Des centaines de millions de fleurs coupées sont écoulées chaque année en Belgique. Comment sont-elles produites ? Que pèse le marché de l’importation ? Quel impact pour l’environnement ? Dans son numéro 144, Imagine vous propose un dossier de huit pages sur le marché floricole belge, des serres flamandes où l’on pratique d’hydroponie hors sol aux roses du Kenya importées à l’aéroport de Bierset, de la vente à la criée bruxelloise Euroveiling au mouvement alternatif et émergeant slow flowers (lire ci-dessous).

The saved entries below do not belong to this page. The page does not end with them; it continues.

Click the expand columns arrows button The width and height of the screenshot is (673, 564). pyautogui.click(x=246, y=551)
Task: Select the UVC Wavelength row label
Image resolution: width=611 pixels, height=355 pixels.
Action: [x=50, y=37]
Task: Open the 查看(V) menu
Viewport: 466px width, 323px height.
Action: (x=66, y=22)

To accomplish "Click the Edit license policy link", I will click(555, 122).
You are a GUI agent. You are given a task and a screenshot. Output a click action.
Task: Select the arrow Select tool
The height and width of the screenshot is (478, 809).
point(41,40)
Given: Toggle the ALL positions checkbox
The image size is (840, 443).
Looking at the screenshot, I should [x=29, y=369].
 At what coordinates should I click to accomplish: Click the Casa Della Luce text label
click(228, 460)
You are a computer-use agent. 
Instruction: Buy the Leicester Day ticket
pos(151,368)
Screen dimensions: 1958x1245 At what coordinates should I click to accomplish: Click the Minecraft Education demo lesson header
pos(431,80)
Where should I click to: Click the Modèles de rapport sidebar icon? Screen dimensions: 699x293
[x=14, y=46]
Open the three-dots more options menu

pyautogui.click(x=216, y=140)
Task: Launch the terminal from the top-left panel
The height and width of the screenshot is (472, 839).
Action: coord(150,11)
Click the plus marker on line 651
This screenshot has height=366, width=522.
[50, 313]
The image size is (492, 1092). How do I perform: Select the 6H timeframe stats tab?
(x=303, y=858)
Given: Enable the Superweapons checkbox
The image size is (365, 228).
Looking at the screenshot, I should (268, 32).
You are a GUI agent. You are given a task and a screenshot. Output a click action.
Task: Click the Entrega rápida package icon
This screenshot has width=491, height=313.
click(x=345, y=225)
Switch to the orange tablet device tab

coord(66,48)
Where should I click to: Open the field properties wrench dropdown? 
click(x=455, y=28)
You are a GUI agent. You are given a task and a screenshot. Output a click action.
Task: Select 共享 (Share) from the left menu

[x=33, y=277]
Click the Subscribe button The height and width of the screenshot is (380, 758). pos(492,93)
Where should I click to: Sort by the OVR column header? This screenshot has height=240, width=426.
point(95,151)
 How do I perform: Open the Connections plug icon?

« Il faut respecter la nature, ce qu’elle nous offre et faire avec ce qu’on a. Une fleur peut être belle une semaine puis avoir un coup de chaud et flétrir la semaine suivante. C’est pour ça que je ne peux jamais promettre, avec certitude, que telle ou telle variété composera mes bouquets. C’est parfois difficile à comprendre pour les clients qui veulent, par exemple, des roses et qui ont l’habitude de pouvoir en trouver toute l’année. » Au moment de cet entretien, à l’automne 2020, la saison des fleurs fraîches touche à sa fin pour Elodie Gernay, fleuriste éco-responsable et créatrice de Ginger Flower. Il faudra attendre le retour du printemps, bien après les éclosions des perce-neiges blancs, des crocus mauves et des narcisses jaunes pour retrouver le chemin des champs de la campagne wallonne. « La fin de la saison se marque lorsque les fleurs sont moins robustes, moins belles. C’est également fonction de la météo. Par exemple s’il gèle, elles ne seront plus assez fortes pour tenir une semaine dans un vase », observe-t-elle.

Sarah Freres

Le milieu du marketing ne parlait plus à Elodie. Un boulot vidé de son sens, sans convergences avec ses valeurs, un besoin de se rapprocher de la nature et l’attrait pour un métier plus manuel. Une paire d’années après avoir bouclé des études de communication, sa trajectoire bifurque. Elle entame des cours du soir – « très classiques » - s’étalant sur trois ans. « On apprenait à confectionner des bouquets techniques, alors que je préfère quelque chose de plus champêtre. Des compositions qui sont, en fait, considérées comme ‘moches’. C’est une des raisons pour lesquelles je n’aurais pu me lancer en fleuristerie classique, avance-t-elle. Je ne voulais pas non plus de fleurs emballées dans du plastique, comme on en trouve chez tous les grossistes. Ni prendre part au gaspillage, dont l’ampleur m’a frappé pendant mes stages. Et puis, j’ai découvert l’impact écologique de l’industrie des fleurs coupées. Le fait qu’elles viennent de partout par avion-cargo, que les saisons ne sont pas respectées… C’est tellement paradoxal : les fleurs reflétant la nature, on pourrait penser que ce qu’on trouve chez les fleuristes est naturel. Sans information à ce sujet, on n’y pense pas. D’ailleurs, au cours de ma formation, ce sujet n’a pas du tout été abordé. Bref, je ne m’y retrouvais pas vraiment. »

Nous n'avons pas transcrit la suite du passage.